A frase é de Lula, dita na Índia ao ser questionado sobre Donald Trump e sobre como pretende conduzir a relação com Washingto, durante entrevista exibida pela India Today em 20 de fevereiro.

O presidente brasileiro emendou o raciocínio: “o mundo precisa de paz e tranquilidade”, porque só assim é possível “crescer”, “estudar”, “criar empregos” e “construir”. Ele falou em levar esse argumento diretamente a Trump, “pessoa a pessoa”.

A entrevista foi gravada durante a passagem de Lula por Nova Déli, onde participou do India AI Impact Summit e teve agenda com o primeiro-ministro Narendra Modi. Em paralelo às reuniões oficiais, o presidente aceitou conversar com a India Today em um especial de cerca de 52 minutos, divulgado como “world exclusive” pela emissora.

A India Today descreveu Lula como “a voz inabalável dos nossos tempos fraturados”, “campeão dos marginalizados”, “sobrevivente da prisão” e de “múltiplas tempestades políticas”, com um “retorno lendário” e uma mensagem “intransigente”: “o Sul Global não será silenciado”.

Na conversa, Lula foi entrevistado por Geeta Mohan e Marya Shakil. Depois, em um programa de comentários exibido pela própria emissora, as duas voltaram ao assunto com a âncora Sonal, que tratou o trecho sobre Trump como o centro político da entrevista.

“Para mim, a manchete era claramente o que ele disse sobre o Trump; ele foi muito categórico”, afirmou Sonal, no estúdio, antes de pedir que Geeta Mohan repetisse a pergunta “exata” feita ao presidente e exibir um trecho em vídeo como “teaser”.

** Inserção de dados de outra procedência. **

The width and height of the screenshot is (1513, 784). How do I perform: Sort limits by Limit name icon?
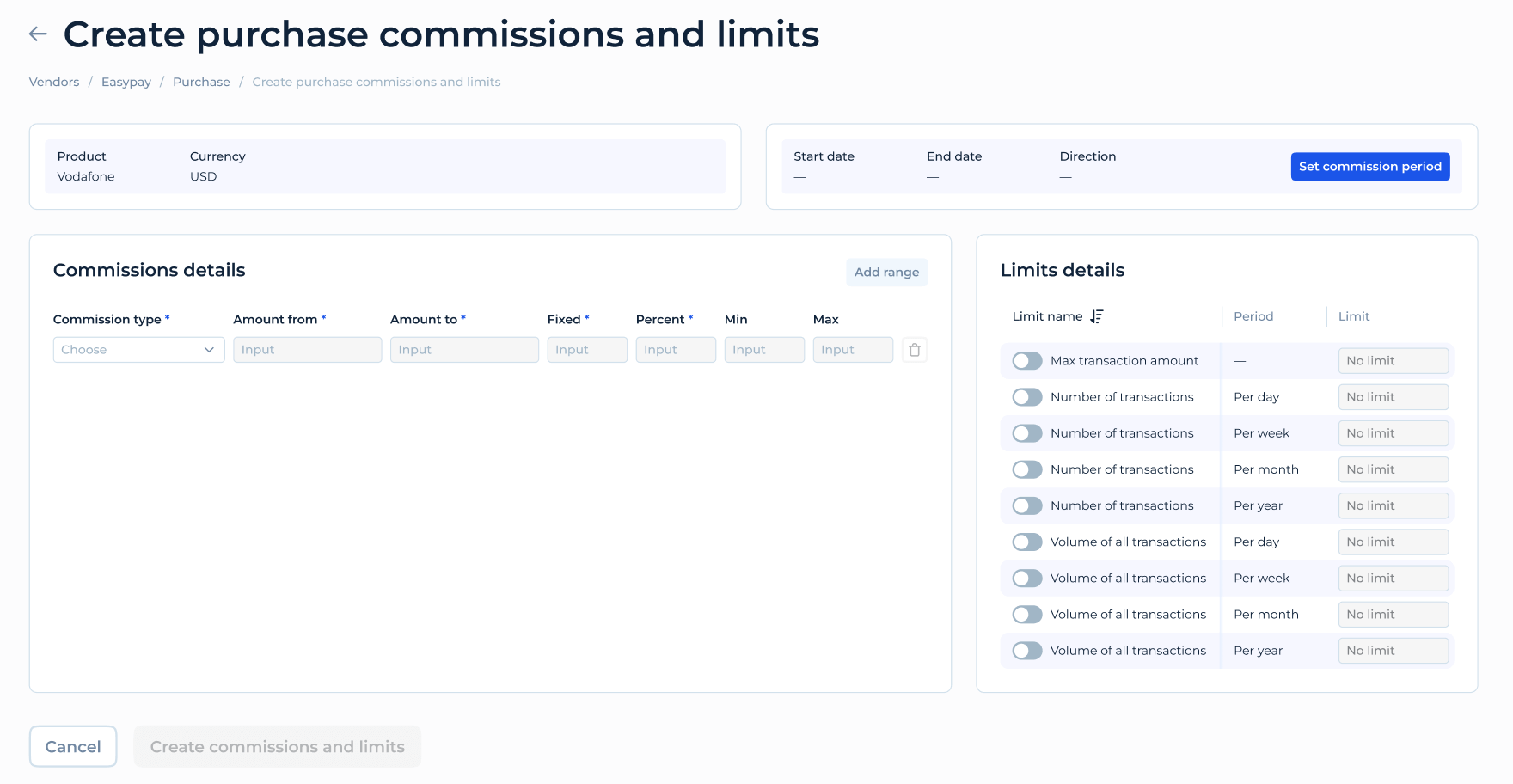1096,316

Mohan contou que escolheu abrir o bloco de forma frontal. “Eu disse: ‘ok, vamos falar de Trump… é uma relação muito difícil. Como você está lidando com isso, navegando esse espaço com Trump? O que você acha de Trump? Defina Trump para nós'”, relatou. A resposta, segundo ela, destoou do padrão que vinha observando em entrevistas com líderes. “Ele foi muito franco… não foi como a maioria dos líderes, que hoje é muito cautelosa quando fala de Trump. Eu não esperava respostas tão inflamadas.”

No mesmo programa, Mohan resumiu a impressão sobre o entrevistado com uma palavra que reapareceu mais de uma vez no debate: “estadista”. “Eles não são apenas líderes, são estadistas… viram a política global mudar diante deles”, disse ela, comparando o tipo de entrevista àquelas que já havia feito com Vladimir Putin. As jornalistas também mencionaram bastidores de produção: não receberam perguntas prévias e houve tradução simultânea por fones, com o intérprete em outra sala para não “vazar” no microfone. Mohan relatou ainda uma frase atribuída a Lula antes do início formal da gravação: “Ele nos segurou e disse: ‘vocês podem me perguntar o que quiserem’.” Sonal reagiu: “isso é o sonho de qualquer repórter.”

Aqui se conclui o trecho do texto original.